Source : 25e réunion européenne sur l’hypertension et la protection cardiovasculaire, 12-15 juin 2015, Milan
Littérature :
- Nuernberg M, et al. : Utilité de la surveillance ambulatoire de la pression artérielle 24 heures sur 24 chez les personnes vivant avec le VIH. J of Hypertension 2015 ; 33 (eSupplement 1) : Abs 1B.08.
- Mahmud A, et al : Cigarette smoking reduces blood pressure response to antihypertensive treatment in newly diagnosed hypertensive patients. J of Hypertension 2015 ; 33 (eSupplement 1) : Abs 7B.07.
- Sivén S, et al : Whitecoat and masked hypertension as risk factors for progression to sustained hypertension : the finnhome study. J of Hypertension 2015 ; 33 (eSupplement 1) : Abs 1B.03.
- Agnoletti D, et al : Evidence for a pronostic role of orthostatic hypertension on survival in a very old institutionalized population. J of Hypertension 2015 ; 33 (eSupplement 1) : Abs 1C.02.

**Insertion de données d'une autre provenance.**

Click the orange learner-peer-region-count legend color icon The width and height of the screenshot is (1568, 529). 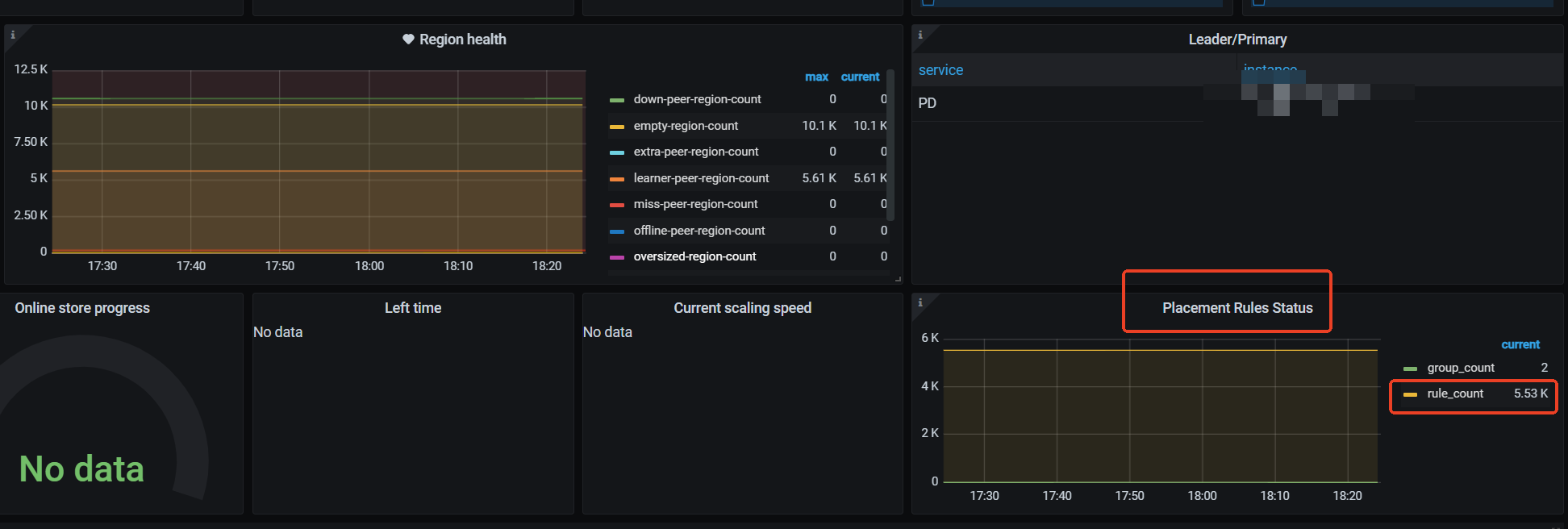coord(617,179)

- Mos C, et al : La consommation de café est un prédicteur d’événements cardiovasculaires chez les jeunes et les sujets hypertendus d’âge moyen. J of Hypertension 2015 ; 33 (eSupplement 1) : Abs 1C.04.
- Bloetzer C, et al : Performance of targeted screening for the identification of hypertension in children. J of Hypertension 2015 ; 33 (eSupplement 1) : Abs 3B.01.